About this exercise: Word for word, restate each of the entries below, and drop every picture.

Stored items

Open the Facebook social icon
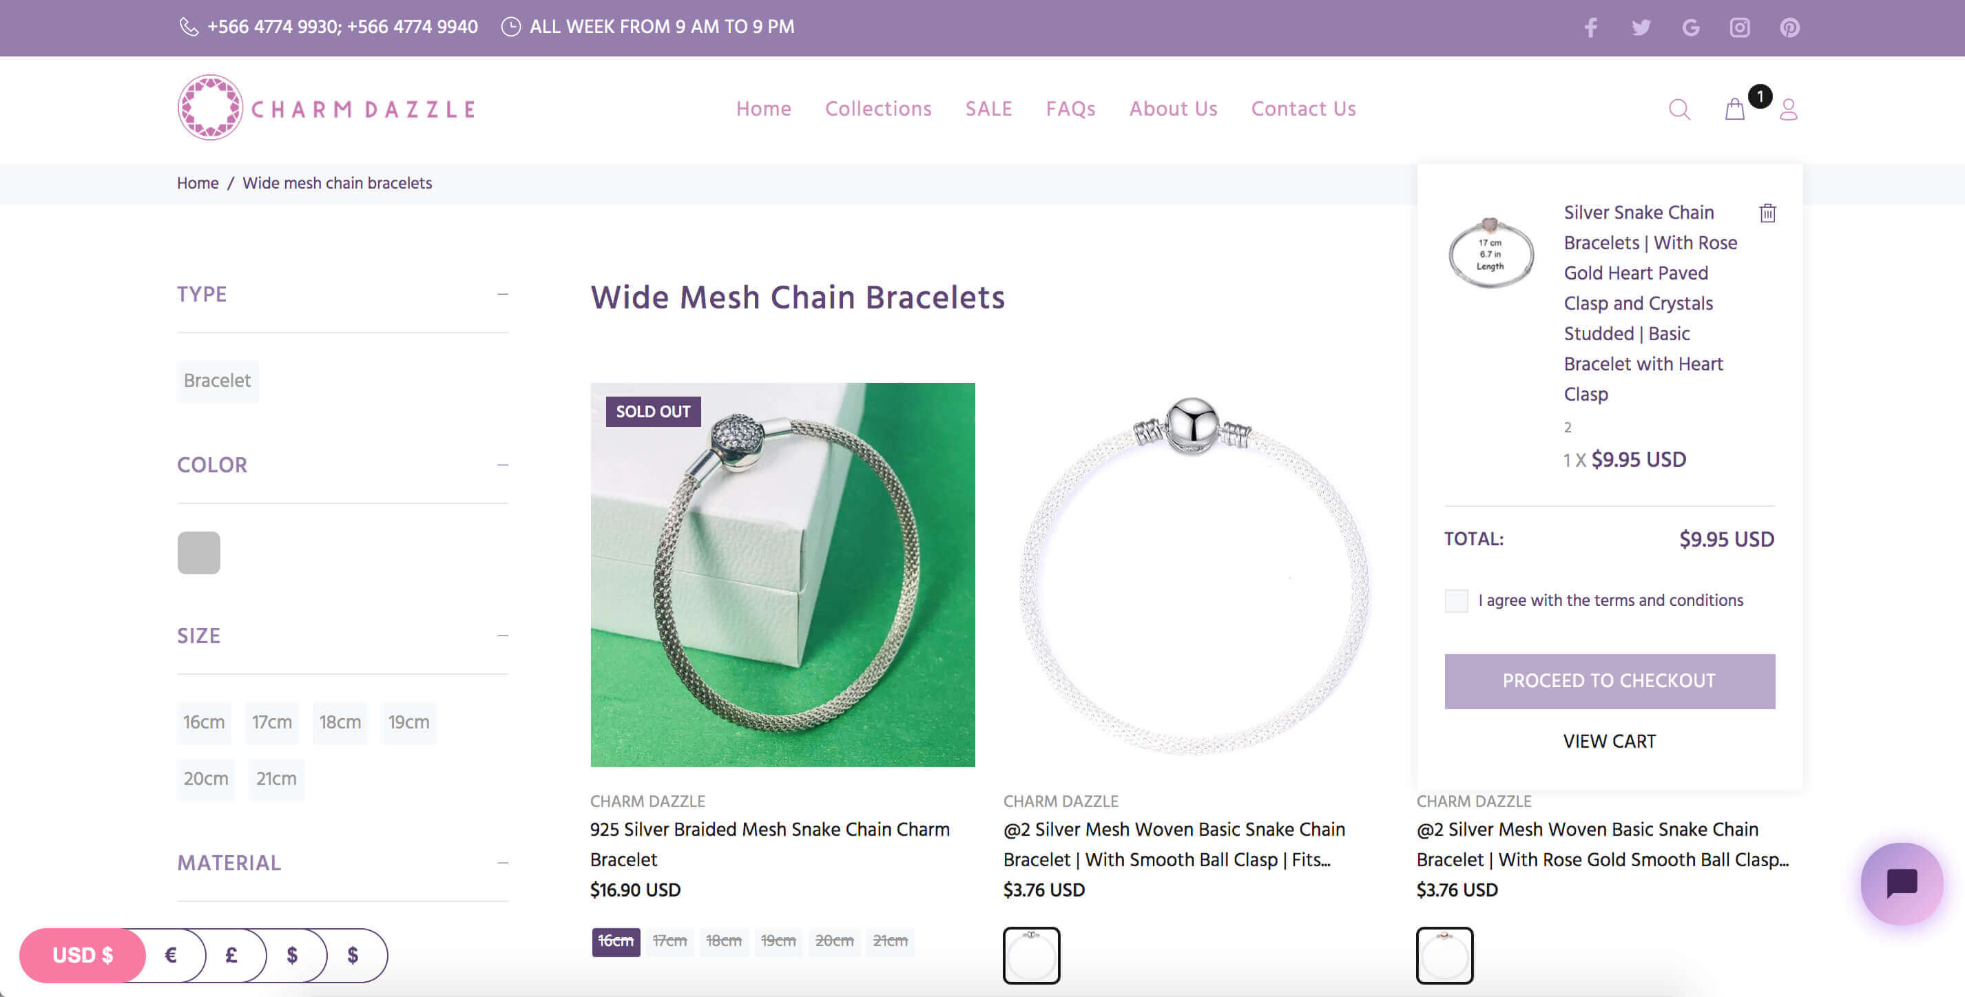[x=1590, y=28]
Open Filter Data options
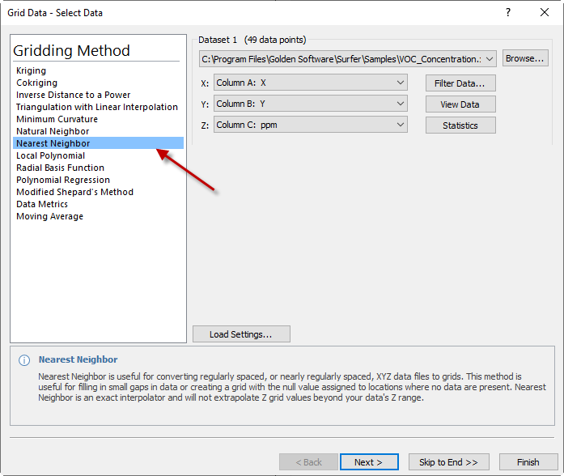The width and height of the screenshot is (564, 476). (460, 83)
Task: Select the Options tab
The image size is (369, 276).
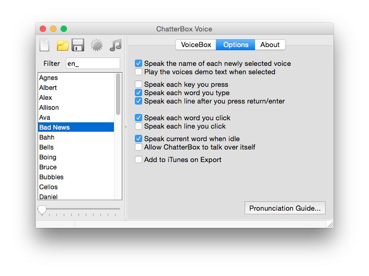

Response for this exercise:
Open the Facebook social icon
[x=1590, y=28]
Open Filter Data options
The width and height of the screenshot is (564, 476). (460, 83)
Task: Select the Options tab
The image size is (369, 276).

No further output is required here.